| Problem details |
Go through the data below. Pull out every line that has the word "agent".

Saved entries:
· · ·
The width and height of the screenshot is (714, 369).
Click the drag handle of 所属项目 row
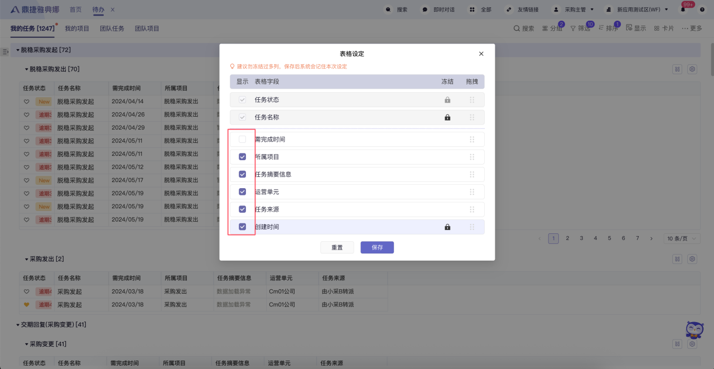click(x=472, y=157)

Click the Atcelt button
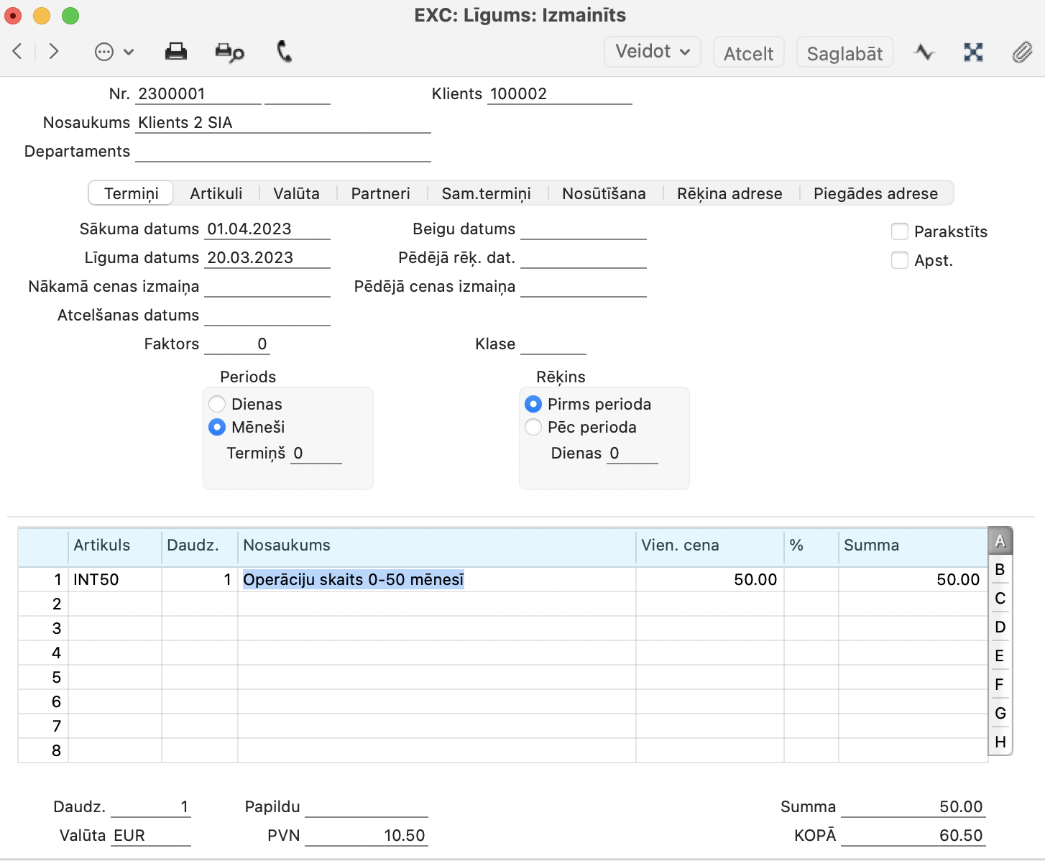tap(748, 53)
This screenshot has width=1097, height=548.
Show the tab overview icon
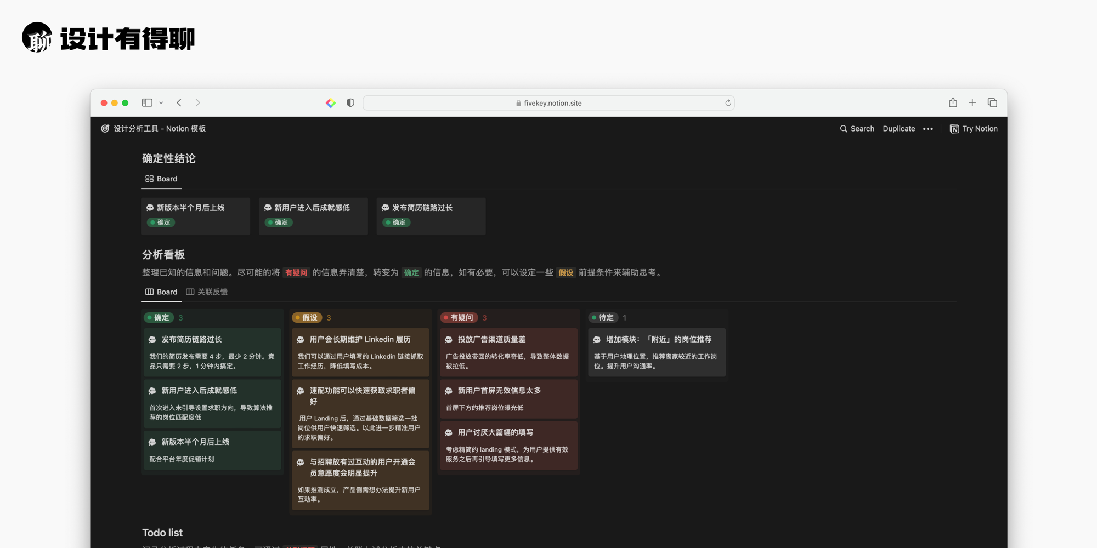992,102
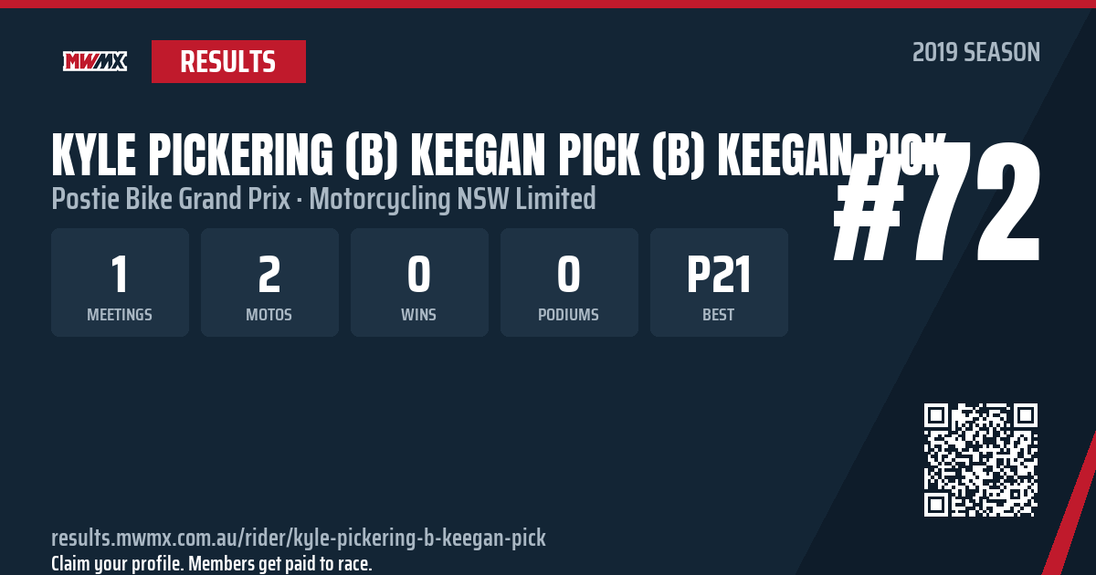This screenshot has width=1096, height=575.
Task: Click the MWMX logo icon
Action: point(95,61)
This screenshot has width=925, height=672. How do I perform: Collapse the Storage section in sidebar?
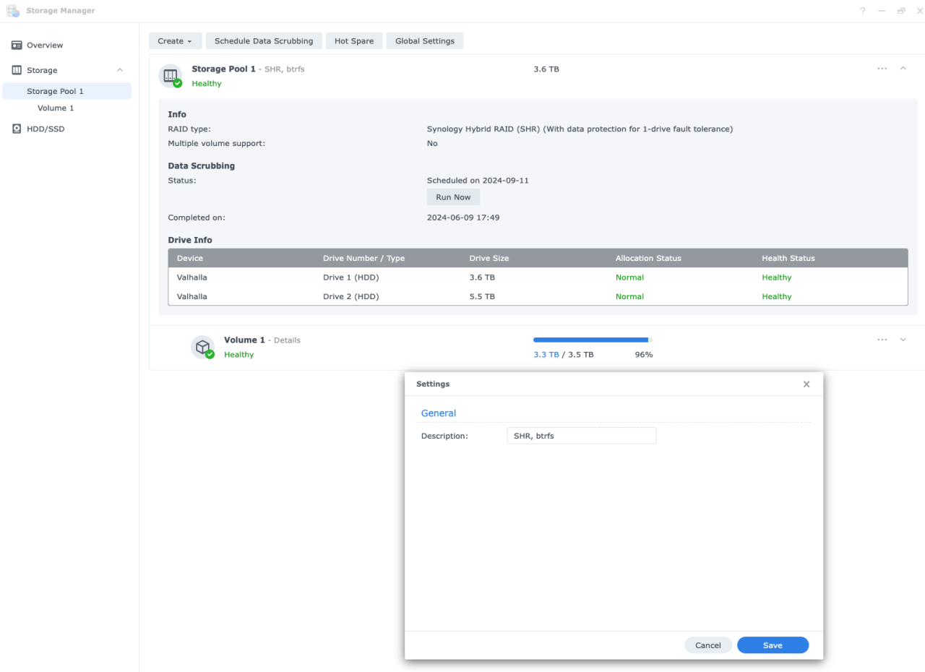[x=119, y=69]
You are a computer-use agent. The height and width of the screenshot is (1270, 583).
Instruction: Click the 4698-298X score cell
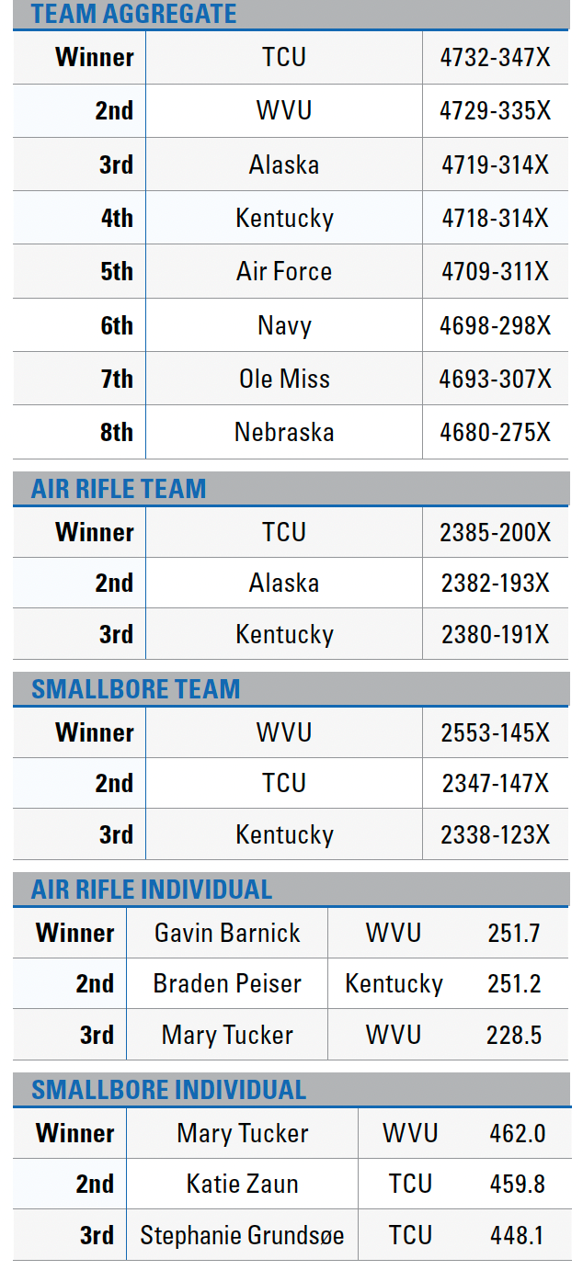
· · ·
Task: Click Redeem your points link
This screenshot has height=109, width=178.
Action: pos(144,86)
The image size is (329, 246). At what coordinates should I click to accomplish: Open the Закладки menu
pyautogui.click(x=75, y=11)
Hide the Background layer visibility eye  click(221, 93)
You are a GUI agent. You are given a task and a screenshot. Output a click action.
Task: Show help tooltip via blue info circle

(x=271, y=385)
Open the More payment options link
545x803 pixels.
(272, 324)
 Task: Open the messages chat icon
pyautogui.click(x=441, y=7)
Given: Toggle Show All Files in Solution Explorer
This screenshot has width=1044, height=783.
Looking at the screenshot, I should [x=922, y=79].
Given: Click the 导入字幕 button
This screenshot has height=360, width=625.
· · ·
| Task solution |
You are a computer-use agent. The height and width of the screenshot is (1270, 583).
You are a GUI agent. You are given a task and a screenshot. Output a click action.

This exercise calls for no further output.